THE HOME BEAUTIFUL

Keeping Up With Spring

With skilful use of colorful fabrics it is comparatively easy to brighten old rooms and keep them in tune with the new out-of-doors

MARY AGNES PEASE March 1 1929
THE HOME BEAUTIFUL

Keeping Up With Spring

With skilful use of colorful fabrics it is comparatively easy to brighten old rooms and keep them in tune with the new out-of-doors

MARY AGNES PEASE March 1 1929

Keeping Up With Spring

THE HOME BEAUTIFUL

With skilful use of colorful fabrics it is comparatively easy to brighten old rooms and keep them in tune with the new out-of-doors

MARY AGNES PEASE

IN THE spring of the year we all yearn for change. Distant fields look particularly green, we want to see green, new people, wear new clothes, and have a different environment.

It may have been this urge to be foot-loose and fancy free in the growing season that was responsible for that perennial upheaval known as “Spring Cleaning.” Nature suggests a departure from the usual, and since the majority of housekeepers are unable by circumstances to “follow-the-leader,” they find a cure for their spring fever in a determined attack on their lares and penates—a sort of domesticated Wanderlust.

=== SUPPLIED MATERIAL ===

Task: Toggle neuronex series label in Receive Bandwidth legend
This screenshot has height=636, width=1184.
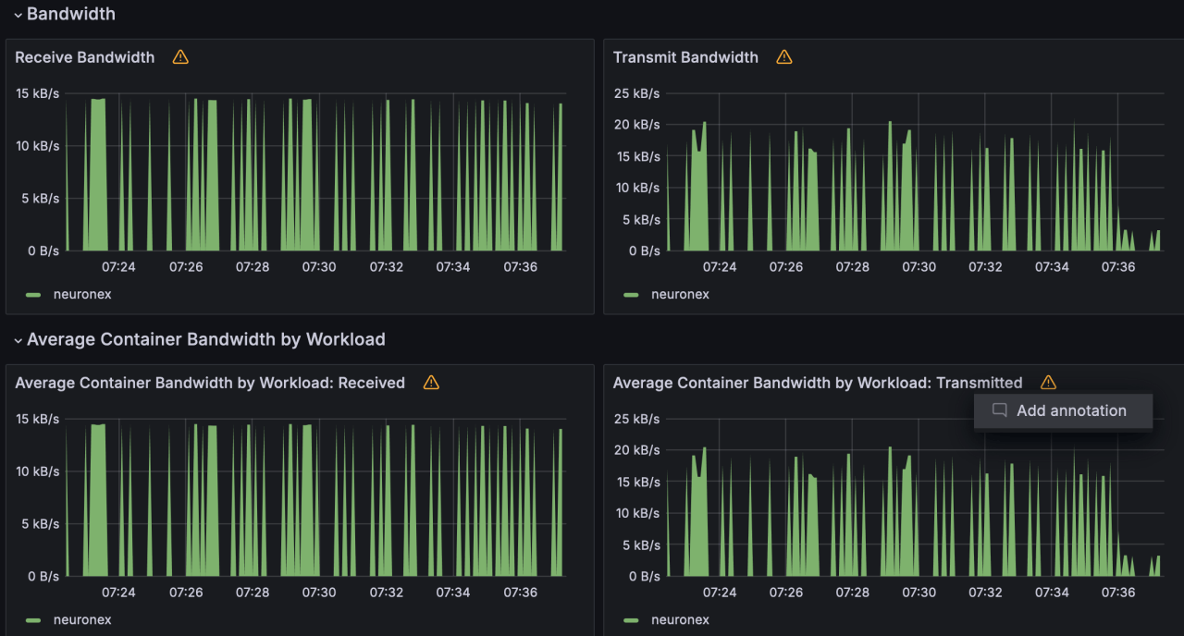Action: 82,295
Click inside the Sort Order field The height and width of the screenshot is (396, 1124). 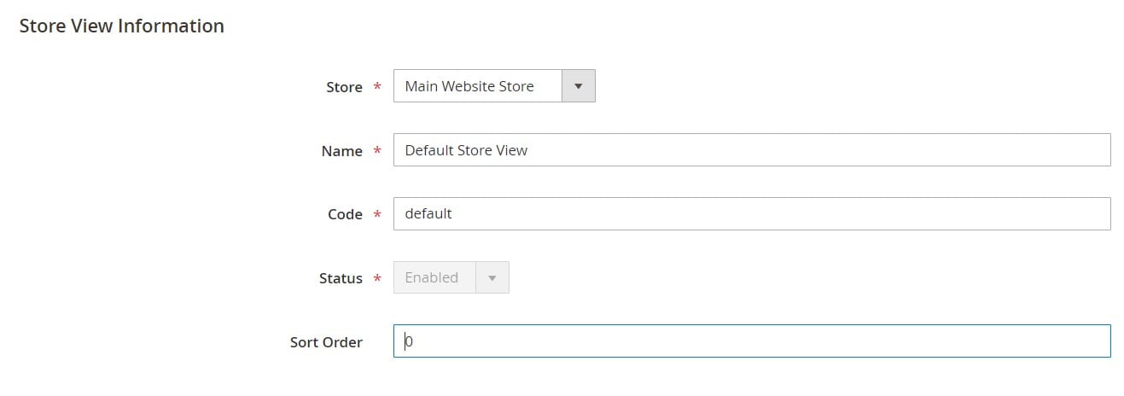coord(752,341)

=== STATED GOAL 1 ===
From the spring decorating article, extract everything from "It may have" down to "of domesticated Wanderlust.".
=== STATED GOAL 2 ===
In one to three sentences, explain how the spring decorating article accounts for the custom of spring cleaning.

=== EXERCISE ANSWER 1 ===
It may have been this urge to be foot-loose and fancy free in the growing season that was responsible for that perennial upheaval known as “Spring Cleaning.” Nature suggests a departure from the usual, and since the majority of housekeepers are unable by circumstances to “follow-the-leader,” they find a cure for their spring fever in a determined attack on their lares and penates—a sort of domesticated Wanderlust.

=== EXERCISE ANSWER 2 ===
The article suggests that spring cleaning may come from the seasonal urge to be foot-loose and fancy free. Nature suggests a departure from the usual, but most housekeepers can't "follow-the-leader" because of their circumstances. So they cure their spring fever with a determined attack on their household gods, a sort of domesticated Wanderlust.